§ Task:
Quote the records in full and leave their pictures out.

§ Supplied material:
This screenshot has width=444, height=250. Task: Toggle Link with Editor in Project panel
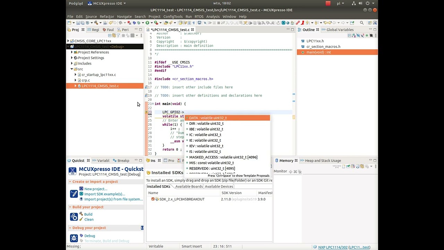[x=114, y=35]
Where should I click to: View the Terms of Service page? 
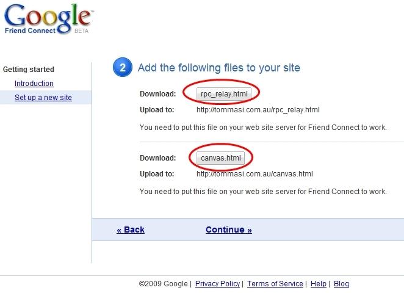click(x=275, y=284)
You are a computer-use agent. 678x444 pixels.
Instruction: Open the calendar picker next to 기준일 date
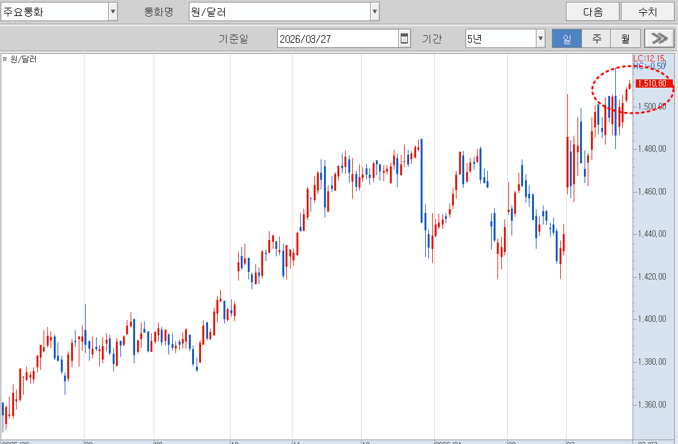(405, 38)
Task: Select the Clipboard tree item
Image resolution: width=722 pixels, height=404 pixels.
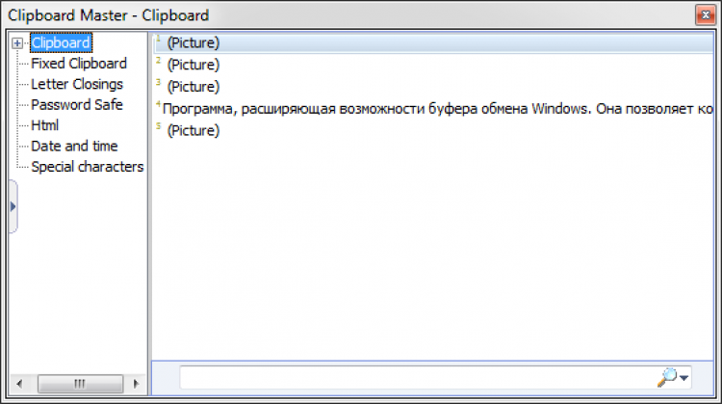Action: [x=61, y=42]
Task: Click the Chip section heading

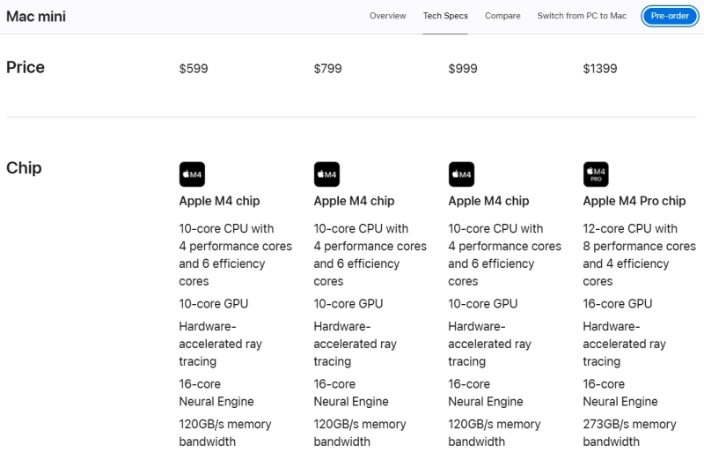Action: click(x=24, y=168)
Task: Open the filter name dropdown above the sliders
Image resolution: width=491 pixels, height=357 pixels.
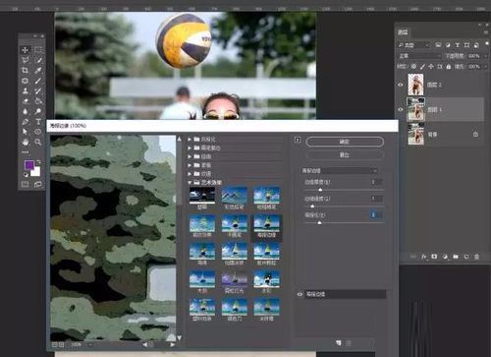Action: click(x=339, y=171)
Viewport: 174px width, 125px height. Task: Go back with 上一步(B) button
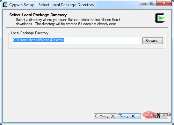(105, 116)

§ Answer to this task:
This screenshot has width=444, height=250. Task: Toggle Link with Editor in Project panel
[x=114, y=35]
Where should I click to: View the Terms of Service page? 
click(x=275, y=284)
You are a computer-use agent. 678x444 pixels.
Instruction: Open the calendar picker next to 기준일 date
(405, 38)
Task: Select the Clipboard tree item
Image resolution: width=722 pixels, height=404 pixels.
Action: [x=61, y=42]
Task: Click the Chip section heading

Action: click(x=24, y=168)
Task: Open the filter name dropdown above the sliders
Image resolution: width=491 pixels, height=357 pixels.
Action: click(x=339, y=171)
Viewport: 174px width, 125px height. Task: Go back with 上一步(B) button
(105, 116)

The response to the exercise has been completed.